** Data extracts **
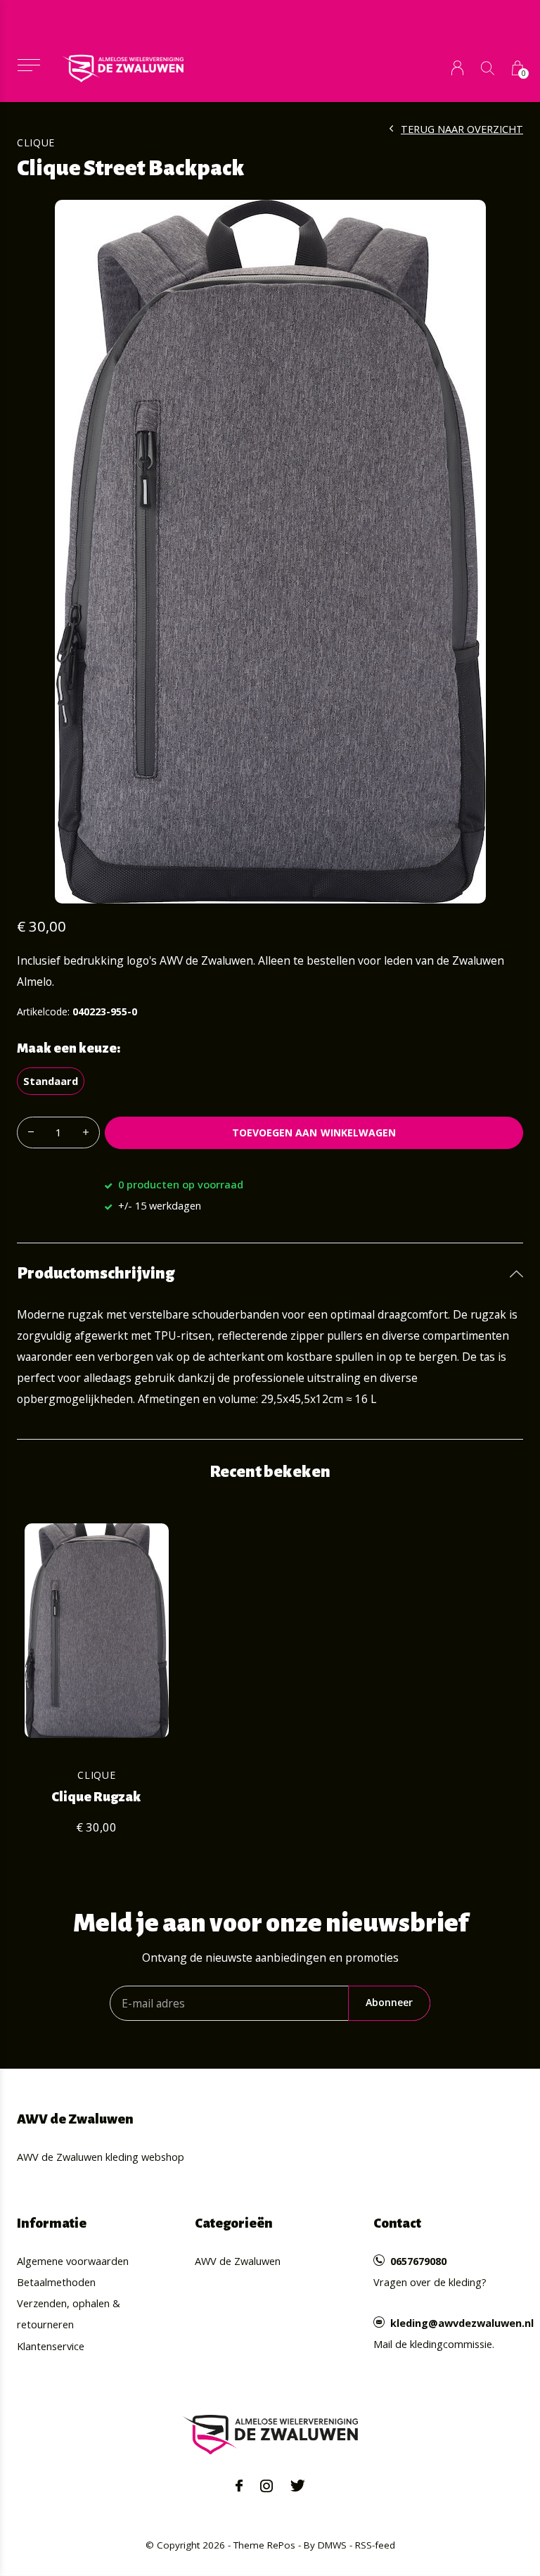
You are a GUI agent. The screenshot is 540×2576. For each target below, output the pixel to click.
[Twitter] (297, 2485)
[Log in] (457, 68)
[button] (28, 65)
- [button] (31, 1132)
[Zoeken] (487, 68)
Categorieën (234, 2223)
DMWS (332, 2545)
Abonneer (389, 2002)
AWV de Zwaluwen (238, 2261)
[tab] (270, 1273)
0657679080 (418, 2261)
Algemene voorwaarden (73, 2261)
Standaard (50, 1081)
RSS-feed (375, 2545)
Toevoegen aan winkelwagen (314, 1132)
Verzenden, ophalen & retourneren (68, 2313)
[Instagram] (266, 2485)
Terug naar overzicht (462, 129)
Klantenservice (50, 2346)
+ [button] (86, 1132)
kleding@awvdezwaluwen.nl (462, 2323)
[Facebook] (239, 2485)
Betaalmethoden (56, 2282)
==
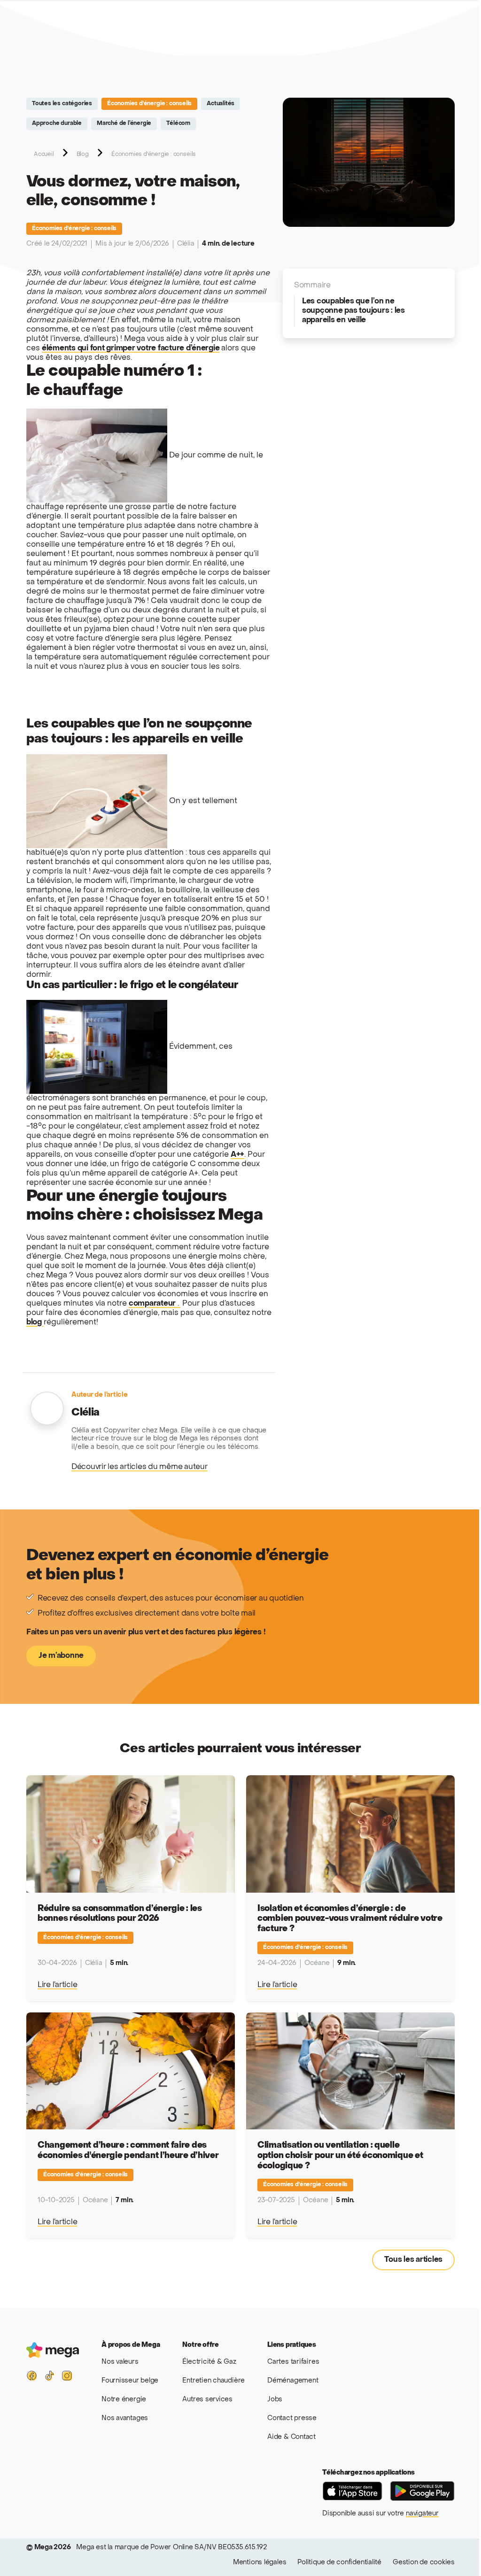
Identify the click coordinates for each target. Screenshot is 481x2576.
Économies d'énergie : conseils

** Description of the task **
Scan the lines above for the word "target", then copy each line that has it.

** Result for this exercise **
You are a GUI agent. The screenshot is 540×2576. For each target below, output the pixel to click.
Identify the click coordinates for each target. Screenshot is 481x2576.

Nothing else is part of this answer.